▶ _Assignment_
What is needed here is an exact copy of every entry.

====

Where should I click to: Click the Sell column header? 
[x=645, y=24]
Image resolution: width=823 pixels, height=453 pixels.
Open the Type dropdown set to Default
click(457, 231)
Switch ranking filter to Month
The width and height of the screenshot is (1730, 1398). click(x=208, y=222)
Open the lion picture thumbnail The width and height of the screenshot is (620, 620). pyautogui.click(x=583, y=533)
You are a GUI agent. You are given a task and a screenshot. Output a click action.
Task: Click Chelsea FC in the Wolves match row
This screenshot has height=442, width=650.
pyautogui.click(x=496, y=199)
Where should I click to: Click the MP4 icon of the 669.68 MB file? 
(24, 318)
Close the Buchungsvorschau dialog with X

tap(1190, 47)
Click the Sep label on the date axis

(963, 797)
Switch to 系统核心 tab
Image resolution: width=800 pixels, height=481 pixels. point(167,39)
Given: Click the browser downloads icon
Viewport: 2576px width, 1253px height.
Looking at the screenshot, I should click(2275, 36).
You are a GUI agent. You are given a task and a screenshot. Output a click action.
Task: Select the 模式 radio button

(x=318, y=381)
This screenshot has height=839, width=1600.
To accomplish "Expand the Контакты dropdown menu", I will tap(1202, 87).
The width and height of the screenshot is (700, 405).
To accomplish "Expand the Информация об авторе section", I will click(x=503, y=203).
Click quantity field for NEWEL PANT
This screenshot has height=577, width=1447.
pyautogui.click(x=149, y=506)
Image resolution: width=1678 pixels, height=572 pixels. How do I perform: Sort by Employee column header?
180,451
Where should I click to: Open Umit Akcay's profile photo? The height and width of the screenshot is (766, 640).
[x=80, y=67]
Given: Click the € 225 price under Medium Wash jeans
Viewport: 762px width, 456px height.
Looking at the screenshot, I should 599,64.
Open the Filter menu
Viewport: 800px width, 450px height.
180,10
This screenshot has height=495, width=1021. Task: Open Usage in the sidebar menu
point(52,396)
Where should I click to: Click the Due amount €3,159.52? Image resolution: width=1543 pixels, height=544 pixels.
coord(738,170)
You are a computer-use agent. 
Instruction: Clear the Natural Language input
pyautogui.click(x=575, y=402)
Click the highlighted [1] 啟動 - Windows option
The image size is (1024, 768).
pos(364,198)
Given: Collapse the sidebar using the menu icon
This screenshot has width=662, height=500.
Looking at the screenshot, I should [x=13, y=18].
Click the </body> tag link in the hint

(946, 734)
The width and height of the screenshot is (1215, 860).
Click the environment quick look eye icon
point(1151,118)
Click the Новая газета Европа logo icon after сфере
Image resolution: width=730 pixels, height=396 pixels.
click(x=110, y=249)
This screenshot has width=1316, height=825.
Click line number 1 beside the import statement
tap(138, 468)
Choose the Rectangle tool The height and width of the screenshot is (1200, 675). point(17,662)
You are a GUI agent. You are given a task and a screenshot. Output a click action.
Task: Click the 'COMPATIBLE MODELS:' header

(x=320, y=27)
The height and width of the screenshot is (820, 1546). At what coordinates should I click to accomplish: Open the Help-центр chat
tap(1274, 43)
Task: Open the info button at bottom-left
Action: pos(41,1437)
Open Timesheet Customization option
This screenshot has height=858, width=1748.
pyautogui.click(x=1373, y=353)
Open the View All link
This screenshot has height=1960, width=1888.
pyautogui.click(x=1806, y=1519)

====

▶ _Exercise result_
Where should I click to: Click the Sell column header? 
[x=645, y=24]
Image resolution: width=823 pixels, height=453 pixels.
Open the Type dropdown set to Default
click(457, 231)
Switch ranking filter to Month
The width and height of the screenshot is (1730, 1398). click(x=208, y=222)
Open the lion picture thumbnail The width and height of the screenshot is (620, 620). pyautogui.click(x=583, y=533)
You are a GUI agent. You are given a task and a screenshot. Output a click action.
Task: Click Chelsea FC in the Wolves match row
This screenshot has height=442, width=650.
pyautogui.click(x=496, y=199)
Where should I click to: Click the MP4 icon of the 669.68 MB file? 
(24, 318)
Close the Buchungsvorschau dialog with X

tap(1190, 47)
Click the Sep label on the date axis

(963, 797)
Switch to 系统核心 tab
Image resolution: width=800 pixels, height=481 pixels. point(167,39)
Given: Click the browser downloads icon
Viewport: 2576px width, 1253px height.
Looking at the screenshot, I should click(2275, 36).
You are a GUI agent. You are given a task and a screenshot. Output a click action.
Task: Select the 模式 radio button

(x=318, y=381)
This screenshot has height=839, width=1600.
To accomplish "Expand the Контакты dropdown menu", I will tap(1202, 87).
The width and height of the screenshot is (700, 405).
To accomplish "Expand the Информация об авторе section", I will click(x=503, y=203).
Click quantity field for NEWEL PANT
This screenshot has height=577, width=1447.
pyautogui.click(x=149, y=506)
Image resolution: width=1678 pixels, height=572 pixels. How do I perform: Sort by Employee column header?
180,451
Where should I click to: Open Umit Akcay's profile photo? The height and width of the screenshot is (766, 640).
[x=80, y=67]
Given: Click the € 225 price under Medium Wash jeans
Viewport: 762px width, 456px height.
Looking at the screenshot, I should 599,64.
Open the Filter menu
Viewport: 800px width, 450px height.
180,10
This screenshot has height=495, width=1021. Task: Open Usage in the sidebar menu
point(52,396)
Where should I click to: Click the Due amount €3,159.52? Image resolution: width=1543 pixels, height=544 pixels.
coord(738,170)
You are a computer-use agent. 
Instruction: Clear the Natural Language input
pyautogui.click(x=575, y=402)
Click the highlighted [1] 啟動 - Windows option
The image size is (1024, 768).
pos(364,198)
Given: Collapse the sidebar using the menu icon
This screenshot has width=662, height=500.
Looking at the screenshot, I should [x=13, y=18].
Click the </body> tag link in the hint

(946, 734)
The width and height of the screenshot is (1215, 860).
Click the environment quick look eye icon
point(1151,118)
Click the Новая газета Европа logo icon after сфере
Image resolution: width=730 pixels, height=396 pixels.
click(x=110, y=249)
This screenshot has width=1316, height=825.
Click line number 1 beside the import statement
tap(138, 468)
Choose the Rectangle tool The height and width of the screenshot is (1200, 675). point(17,662)
You are a GUI agent. You are given a task and a screenshot. Output a click action.
Task: Click the 'COMPATIBLE MODELS:' header

(x=320, y=27)
The height and width of the screenshot is (820, 1546). At what coordinates should I click to accomplish: Open the Help-центр chat
tap(1274, 43)
Task: Open the info button at bottom-left
Action: pos(41,1437)
Open Timesheet Customization option
This screenshot has height=858, width=1748.
pyautogui.click(x=1373, y=353)
Open the View All link
This screenshot has height=1960, width=1888.
pyautogui.click(x=1806, y=1519)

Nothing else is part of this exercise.